I looked at the cart, piled precariously high with plated meals that I no longer cared about serving.
I mean, why am I still working in the galley when I’ve just been invited to the ball?
“He asked me to dinner!” I smiled, struggling to balance the tray that now held three plates. “Hey, this is getting heavy,” I whined as he added a fourth.

“You’re way behind. In case you haven’t noticed, the other aisle is two rows ahead, which means we’re losing.” He shook his head and retrieved another meal from the oven, lifting the paper lid and watching the steam escape. Clay took his galley duties very seriously.

“Oh, I didn’t know we were racing,” I told him, feeling awful about being the weakest link.

“We’re
always
racing.”

“Well just wait till we get on the ice cream carts,” I told him. “I really kick ass on the sundaes.”

But by the time we were on final approach, passing out the coats and preparing to land, most, if not all, of my excitement had died.
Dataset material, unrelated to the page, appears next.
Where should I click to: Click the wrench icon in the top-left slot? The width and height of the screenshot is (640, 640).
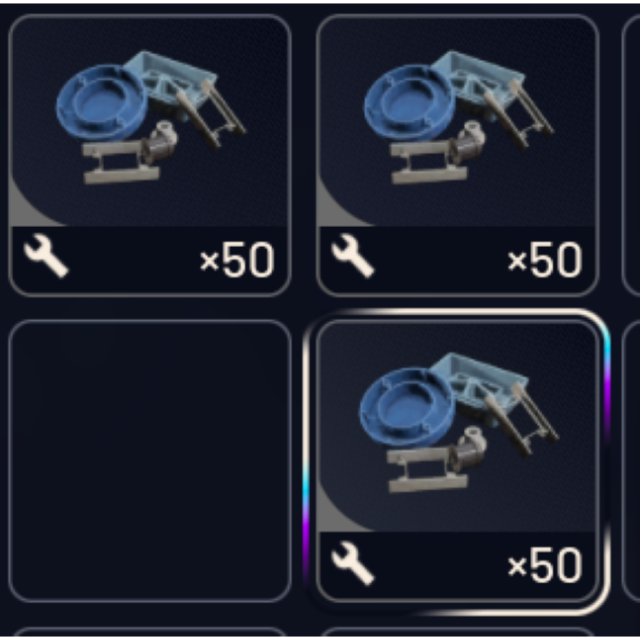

Mr. 2B had spent the last six hours in a deep, nearly comatose sleep, which meant our dinner plans were never finalized. And as I flipped down my jump seat, buckled my seat belt, and gazed out the tiny porthole at the early-morning Parisian landscape, I suppressed my disappointment, stifled a yawn, and fought to stay awake during landing.

 

“So what’s going on with dinner?” Clay asked, retrieving his bag from the closet and slipping into his coat.

“You wanna go to that little quiche place in Saint-Germain?” I asked, heading down the aisle, dragging my bag behind me.

“What’re you talking about? I thought the prince was sending his carriage?”

“No prince, no carriage.” I shook my head sadly. “It all turned into a big fat pumpkin.”

“But I thought you liked him?” he said, rushing alongside me.

“I did. He was the perfect passenger. Cute but didn’t act like he knew it, nice but not overly ingratiating, witty but not obnoxiously jokey. And he never rang his call light, never took his socks off, never attended to any highly personal grooming needs, never stuck his foot in the aisle for me to trip over, and sadly, never woke up in time to get my name and number.” I shrugged. “But it was good while it lasted.”